I decided not to change the rating on this chapter but I will supply a little warning. There is some creepiness and some nakedness. Nothing too explicit, however. Think of it as a T+ or something. If anyone feels the rating needs to be changed, please feel free to contact me.

-Daphne


Sam sat cross-legged on her queen-sized bed, a large decaying volume open on her lap, several more scattered on the purple bedspread. Tucker sat on the other side of her room typing tiredly on her computer.

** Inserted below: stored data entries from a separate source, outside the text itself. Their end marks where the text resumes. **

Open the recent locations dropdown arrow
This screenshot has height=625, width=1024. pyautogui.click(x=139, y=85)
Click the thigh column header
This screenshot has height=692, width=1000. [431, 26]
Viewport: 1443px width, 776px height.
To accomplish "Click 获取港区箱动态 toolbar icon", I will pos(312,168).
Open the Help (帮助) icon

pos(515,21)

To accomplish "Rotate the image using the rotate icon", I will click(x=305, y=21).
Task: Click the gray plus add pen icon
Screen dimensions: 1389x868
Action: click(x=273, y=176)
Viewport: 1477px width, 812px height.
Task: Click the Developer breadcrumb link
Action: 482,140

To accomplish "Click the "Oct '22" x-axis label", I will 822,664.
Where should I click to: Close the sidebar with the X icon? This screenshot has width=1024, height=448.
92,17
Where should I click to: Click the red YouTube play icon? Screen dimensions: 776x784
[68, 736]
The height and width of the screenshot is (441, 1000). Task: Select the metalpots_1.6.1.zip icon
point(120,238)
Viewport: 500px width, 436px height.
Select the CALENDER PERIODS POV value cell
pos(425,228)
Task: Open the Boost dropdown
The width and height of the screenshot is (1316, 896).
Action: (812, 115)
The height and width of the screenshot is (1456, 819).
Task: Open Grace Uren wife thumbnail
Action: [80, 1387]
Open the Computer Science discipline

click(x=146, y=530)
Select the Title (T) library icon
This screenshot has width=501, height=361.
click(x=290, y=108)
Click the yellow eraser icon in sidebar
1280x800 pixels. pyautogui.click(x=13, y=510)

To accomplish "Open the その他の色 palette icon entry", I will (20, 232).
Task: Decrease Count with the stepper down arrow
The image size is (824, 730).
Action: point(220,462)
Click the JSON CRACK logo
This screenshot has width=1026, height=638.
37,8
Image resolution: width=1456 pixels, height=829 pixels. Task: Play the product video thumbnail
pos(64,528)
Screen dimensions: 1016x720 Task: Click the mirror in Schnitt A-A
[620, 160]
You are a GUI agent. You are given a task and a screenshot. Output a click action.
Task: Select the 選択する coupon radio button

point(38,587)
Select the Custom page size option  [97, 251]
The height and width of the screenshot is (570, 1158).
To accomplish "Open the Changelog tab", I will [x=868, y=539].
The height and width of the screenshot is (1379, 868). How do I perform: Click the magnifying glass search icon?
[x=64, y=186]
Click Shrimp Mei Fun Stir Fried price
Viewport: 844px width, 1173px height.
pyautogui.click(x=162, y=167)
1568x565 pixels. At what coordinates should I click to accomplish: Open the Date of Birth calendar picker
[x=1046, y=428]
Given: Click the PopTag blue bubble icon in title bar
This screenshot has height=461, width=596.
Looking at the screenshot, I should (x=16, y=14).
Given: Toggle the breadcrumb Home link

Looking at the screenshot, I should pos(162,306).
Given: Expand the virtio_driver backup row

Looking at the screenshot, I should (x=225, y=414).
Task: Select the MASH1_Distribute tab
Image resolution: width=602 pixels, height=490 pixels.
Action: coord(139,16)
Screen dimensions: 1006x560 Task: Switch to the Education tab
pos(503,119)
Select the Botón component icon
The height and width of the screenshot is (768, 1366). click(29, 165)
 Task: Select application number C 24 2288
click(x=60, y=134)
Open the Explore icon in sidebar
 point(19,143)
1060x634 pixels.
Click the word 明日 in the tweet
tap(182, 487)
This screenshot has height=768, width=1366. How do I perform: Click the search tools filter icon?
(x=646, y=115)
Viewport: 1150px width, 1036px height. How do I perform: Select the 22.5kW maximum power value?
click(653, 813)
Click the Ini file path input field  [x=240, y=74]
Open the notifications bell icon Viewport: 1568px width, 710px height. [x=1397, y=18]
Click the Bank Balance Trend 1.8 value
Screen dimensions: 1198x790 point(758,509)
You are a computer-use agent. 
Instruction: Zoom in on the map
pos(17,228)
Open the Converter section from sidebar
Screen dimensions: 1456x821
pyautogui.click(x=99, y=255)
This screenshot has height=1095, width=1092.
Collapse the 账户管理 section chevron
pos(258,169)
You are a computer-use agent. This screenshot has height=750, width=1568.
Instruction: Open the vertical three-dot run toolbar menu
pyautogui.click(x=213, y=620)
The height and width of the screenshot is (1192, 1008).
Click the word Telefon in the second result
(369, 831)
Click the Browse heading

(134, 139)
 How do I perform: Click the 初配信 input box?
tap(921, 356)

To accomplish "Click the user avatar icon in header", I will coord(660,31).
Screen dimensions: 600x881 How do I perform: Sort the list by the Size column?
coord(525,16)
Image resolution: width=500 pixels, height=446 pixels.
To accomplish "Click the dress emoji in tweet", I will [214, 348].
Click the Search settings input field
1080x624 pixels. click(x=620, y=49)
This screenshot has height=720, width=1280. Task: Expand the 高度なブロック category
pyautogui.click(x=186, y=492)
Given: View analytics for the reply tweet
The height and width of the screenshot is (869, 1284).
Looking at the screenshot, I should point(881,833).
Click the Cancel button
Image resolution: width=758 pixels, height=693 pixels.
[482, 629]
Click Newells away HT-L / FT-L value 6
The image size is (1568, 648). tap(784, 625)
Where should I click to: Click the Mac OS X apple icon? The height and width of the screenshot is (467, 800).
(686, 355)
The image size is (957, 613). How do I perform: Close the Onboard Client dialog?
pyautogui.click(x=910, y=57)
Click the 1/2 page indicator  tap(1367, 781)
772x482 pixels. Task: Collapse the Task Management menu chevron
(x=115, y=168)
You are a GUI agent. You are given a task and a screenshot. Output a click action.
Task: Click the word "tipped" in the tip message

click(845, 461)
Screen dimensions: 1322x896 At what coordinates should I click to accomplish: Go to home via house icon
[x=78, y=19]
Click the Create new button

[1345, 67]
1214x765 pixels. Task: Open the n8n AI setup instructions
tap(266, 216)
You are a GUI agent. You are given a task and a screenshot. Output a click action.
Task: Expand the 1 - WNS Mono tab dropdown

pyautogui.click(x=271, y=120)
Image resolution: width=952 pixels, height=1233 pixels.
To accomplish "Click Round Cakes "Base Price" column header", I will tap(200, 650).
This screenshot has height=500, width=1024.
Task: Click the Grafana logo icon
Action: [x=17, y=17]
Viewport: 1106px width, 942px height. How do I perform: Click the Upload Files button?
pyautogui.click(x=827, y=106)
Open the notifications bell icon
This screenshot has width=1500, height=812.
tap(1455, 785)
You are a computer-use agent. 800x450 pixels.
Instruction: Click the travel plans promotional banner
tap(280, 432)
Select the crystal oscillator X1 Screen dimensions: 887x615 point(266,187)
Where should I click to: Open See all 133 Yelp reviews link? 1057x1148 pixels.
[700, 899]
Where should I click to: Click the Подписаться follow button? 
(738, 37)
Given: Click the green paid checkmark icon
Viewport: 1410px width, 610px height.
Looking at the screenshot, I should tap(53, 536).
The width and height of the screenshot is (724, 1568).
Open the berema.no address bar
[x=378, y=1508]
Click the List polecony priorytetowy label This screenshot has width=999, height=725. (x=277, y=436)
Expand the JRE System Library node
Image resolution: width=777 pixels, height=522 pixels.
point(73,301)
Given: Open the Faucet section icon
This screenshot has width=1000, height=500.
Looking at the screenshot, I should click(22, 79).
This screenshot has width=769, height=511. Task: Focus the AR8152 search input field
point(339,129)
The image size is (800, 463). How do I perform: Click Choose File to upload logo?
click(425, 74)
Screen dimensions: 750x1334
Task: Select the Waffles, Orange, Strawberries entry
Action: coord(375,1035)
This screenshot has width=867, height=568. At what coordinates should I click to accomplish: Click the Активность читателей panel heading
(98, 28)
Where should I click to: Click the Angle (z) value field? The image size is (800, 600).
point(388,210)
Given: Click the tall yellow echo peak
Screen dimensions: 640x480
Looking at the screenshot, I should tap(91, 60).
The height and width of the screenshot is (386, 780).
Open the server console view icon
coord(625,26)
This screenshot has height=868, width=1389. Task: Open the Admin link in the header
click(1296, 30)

"What about this?" Sam yawned. "'Phasmacillicis: An extremely rare red gem, found only in central Europe. Activation of the stone's properties can compel a ghost to obey the owner of the gem without question.' That sounds like what Freakshow had."

"That's a possibility. But we haven't seen anything that looks like that since Freakshow's scepter was broken." Tucker did some quick typing. He scowled as he stared at the screen. "And according to this, that scepter was the only known artifact set with Phasmacillicis."

Sam buried her head in her hands letting her hair fall over her face. "What about man made devices? Is there anything man made that can control a ghost?"

Tucker sighed. "Sam, what if he's not being controlled? What if something snapped? What if being half ghost finally got the better of him?"

Sam's head popped up. "That wouldn't happen, Tucker." The girl growled, menacing. "You didn't see him this morning."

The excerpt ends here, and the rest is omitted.